In July, an appeals court upheld prison sentences of 10 years each for three of her in-laws, a decision heralded as a legal triumph underscoring advances for women's rights in the past decade. She is recovering from her wounds, physical and emotional, in a women's shelter in Kabul.
But to many rights advocates, Sahar's case, which drew attention from President Hamid Karzai and international media, is the exception that proves the rule: a small victory that masks a depressing picture of widespread instances of abuse of women that never come to light.
Sahar, now 14, grew up in Badakhshan, a poor, mountainous province in the north. As a young child she was shuffled around after her father died, ending up with her stepbrother, Mohammad. She was married off to Ghulam Sakhi last year. He took Sahar to his home in Baghlan, hundreds of miles away.
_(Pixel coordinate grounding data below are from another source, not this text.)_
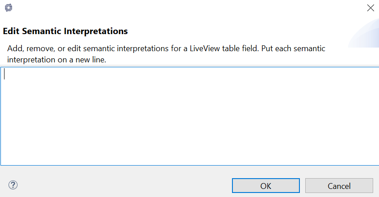Screen dimensions: 379x197
Task: Click the "Edit Semantic Interpretations" heading
Action: coord(66,31)
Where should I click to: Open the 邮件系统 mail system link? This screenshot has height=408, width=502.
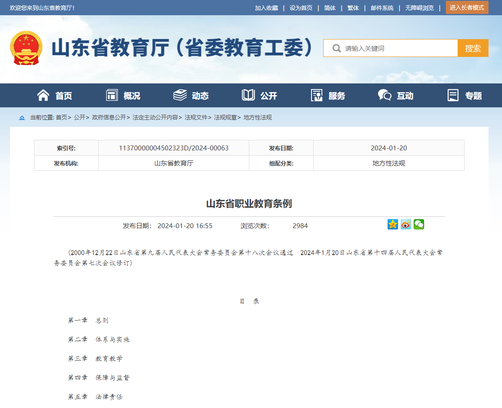tap(382, 8)

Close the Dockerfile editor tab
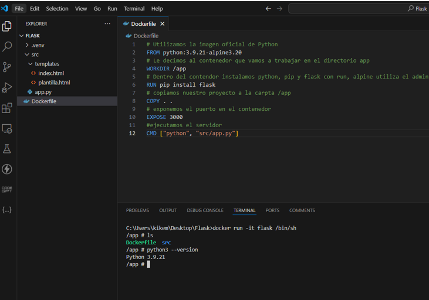[x=163, y=24]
Frustrated that she could not perform the housework they expected, Sakhi's family put her in the cellar, where she slept on bare floor, her hands and feet tied. She was given only bread and water to eat. She was also beaten regularly. Sahar said most of the beatings were at the hand of Amanullah, Sakhi's father, who, she alleged, hit her with sticks, bit her chest, inserted hot irons in her ears and vagina and pulled out two fingernails. Sahar still bears the scars of her ordeal.